WHAT IS NEEDED: Exact repetition of the data below is required.
Segment Open
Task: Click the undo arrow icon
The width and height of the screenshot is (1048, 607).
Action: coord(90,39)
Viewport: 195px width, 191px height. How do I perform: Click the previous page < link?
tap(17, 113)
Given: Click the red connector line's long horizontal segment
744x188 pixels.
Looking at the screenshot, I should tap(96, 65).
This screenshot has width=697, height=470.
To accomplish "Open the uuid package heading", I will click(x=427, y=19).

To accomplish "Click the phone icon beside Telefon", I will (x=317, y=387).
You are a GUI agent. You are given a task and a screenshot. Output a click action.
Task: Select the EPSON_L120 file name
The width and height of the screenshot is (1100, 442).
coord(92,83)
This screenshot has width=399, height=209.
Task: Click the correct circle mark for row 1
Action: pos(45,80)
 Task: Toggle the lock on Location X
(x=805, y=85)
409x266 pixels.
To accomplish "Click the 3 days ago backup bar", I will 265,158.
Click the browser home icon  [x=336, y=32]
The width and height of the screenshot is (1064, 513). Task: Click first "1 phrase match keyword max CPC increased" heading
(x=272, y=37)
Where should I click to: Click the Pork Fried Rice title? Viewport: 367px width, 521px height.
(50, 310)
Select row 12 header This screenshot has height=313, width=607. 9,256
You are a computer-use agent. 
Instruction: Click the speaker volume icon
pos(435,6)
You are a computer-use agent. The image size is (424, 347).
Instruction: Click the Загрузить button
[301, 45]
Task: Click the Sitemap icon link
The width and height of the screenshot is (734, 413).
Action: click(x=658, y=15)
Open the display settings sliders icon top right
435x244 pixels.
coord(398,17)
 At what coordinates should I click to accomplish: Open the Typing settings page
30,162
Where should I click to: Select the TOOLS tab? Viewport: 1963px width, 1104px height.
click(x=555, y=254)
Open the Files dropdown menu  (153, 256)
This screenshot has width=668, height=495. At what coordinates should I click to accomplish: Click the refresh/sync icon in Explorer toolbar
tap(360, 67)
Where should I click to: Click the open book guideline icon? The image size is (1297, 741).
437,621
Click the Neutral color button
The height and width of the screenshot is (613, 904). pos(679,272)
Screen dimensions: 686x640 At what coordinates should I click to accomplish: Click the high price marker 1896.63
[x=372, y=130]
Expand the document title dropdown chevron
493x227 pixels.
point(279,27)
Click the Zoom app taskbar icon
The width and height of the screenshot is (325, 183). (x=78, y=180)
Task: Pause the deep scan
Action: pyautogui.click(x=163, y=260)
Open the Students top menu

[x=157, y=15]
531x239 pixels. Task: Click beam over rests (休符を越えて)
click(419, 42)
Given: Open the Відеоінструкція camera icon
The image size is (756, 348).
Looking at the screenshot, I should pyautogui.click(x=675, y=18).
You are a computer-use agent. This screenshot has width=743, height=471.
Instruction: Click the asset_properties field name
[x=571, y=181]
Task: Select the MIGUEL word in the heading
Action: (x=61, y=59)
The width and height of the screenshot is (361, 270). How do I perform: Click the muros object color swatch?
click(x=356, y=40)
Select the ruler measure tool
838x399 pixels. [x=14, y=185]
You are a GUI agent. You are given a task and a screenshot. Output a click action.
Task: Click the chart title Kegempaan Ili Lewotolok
Segment Closed
RESPONSE BELOW:
Task: Click the undo arrow icon
The width and height of the screenshot is (1048, 607).
Action: coord(90,39)
Viewport: 195px width, 191px height. How do I perform: Click the previous page < link?
tap(17, 113)
Given: Click the red connector line's long horizontal segment
744x188 pixels.
Looking at the screenshot, I should tap(96, 65).
This screenshot has width=697, height=470.
To accomplish "Open the uuid package heading", I will click(x=427, y=19).

To accomplish "Click the phone icon beside Telefon", I will (x=317, y=387).
You are a GUI agent. You are given a task and a screenshot. Output a click action.
Task: Select the EPSON_L120 file name
The width and height of the screenshot is (1100, 442).
coord(92,83)
This screenshot has width=399, height=209.
Task: Click the correct circle mark for row 1
Action: pos(45,80)
 Task: Toggle the lock on Location X
(x=805, y=85)
409x266 pixels.
To accomplish "Click the 3 days ago backup bar", I will 265,158.
Click the browser home icon  [x=336, y=32]
The width and height of the screenshot is (1064, 513). Task: Click first "1 phrase match keyword max CPC increased" heading
(x=272, y=37)
Where should I click to: Click the Pork Fried Rice title? Viewport: 367px width, 521px height.
(50, 310)
Select row 12 header This screenshot has height=313, width=607. 9,256
You are a computer-use agent. 
Instruction: Click the speaker volume icon
pos(435,6)
You are a computer-use agent. The image size is (424, 347).
Instruction: Click the Загрузить button
[301, 45]
Task: Click the Sitemap icon link
The width and height of the screenshot is (734, 413).
Action: click(x=658, y=15)
Open the display settings sliders icon top right
435x244 pixels.
coord(398,17)
 At what coordinates should I click to accomplish: Open the Typing settings page
30,162
Where should I click to: Select the TOOLS tab? Viewport: 1963px width, 1104px height.
click(x=555, y=254)
Open the Files dropdown menu  (153, 256)
This screenshot has width=668, height=495. At what coordinates should I click to accomplish: Click the refresh/sync icon in Explorer toolbar
tap(360, 67)
Where should I click to: Click the open book guideline icon? The image size is (1297, 741).
437,621
Click the Neutral color button
The height and width of the screenshot is (613, 904). pos(679,272)
Screen dimensions: 686x640 At what coordinates should I click to accomplish: Click the high price marker 1896.63
[x=372, y=130]
Expand the document title dropdown chevron
493x227 pixels.
point(279,27)
Click the Zoom app taskbar icon
The width and height of the screenshot is (325, 183). (x=78, y=180)
Task: Pause the deep scan
Action: pyautogui.click(x=163, y=260)
Open the Students top menu

[x=157, y=15]
531x239 pixels. Task: Click beam over rests (休符を越えて)
click(419, 42)
Given: Open the Відеоінструкція camera icon
The image size is (756, 348).
Looking at the screenshot, I should pyautogui.click(x=675, y=18).
You are a computer-use agent. This screenshot has width=743, height=471.
Instruction: Click the asset_properties field name
[x=571, y=181]
Task: Select the MIGUEL word in the heading
Action: (x=61, y=59)
The width and height of the screenshot is (361, 270). How do I perform: Click the muros object color swatch?
click(x=356, y=40)
Select the ruler measure tool
838x399 pixels. [x=14, y=185]
You are a GUI agent. You are given a task and a screenshot. Output a click action.
Task: Click the chart title Kegempaan Ili Lewotolok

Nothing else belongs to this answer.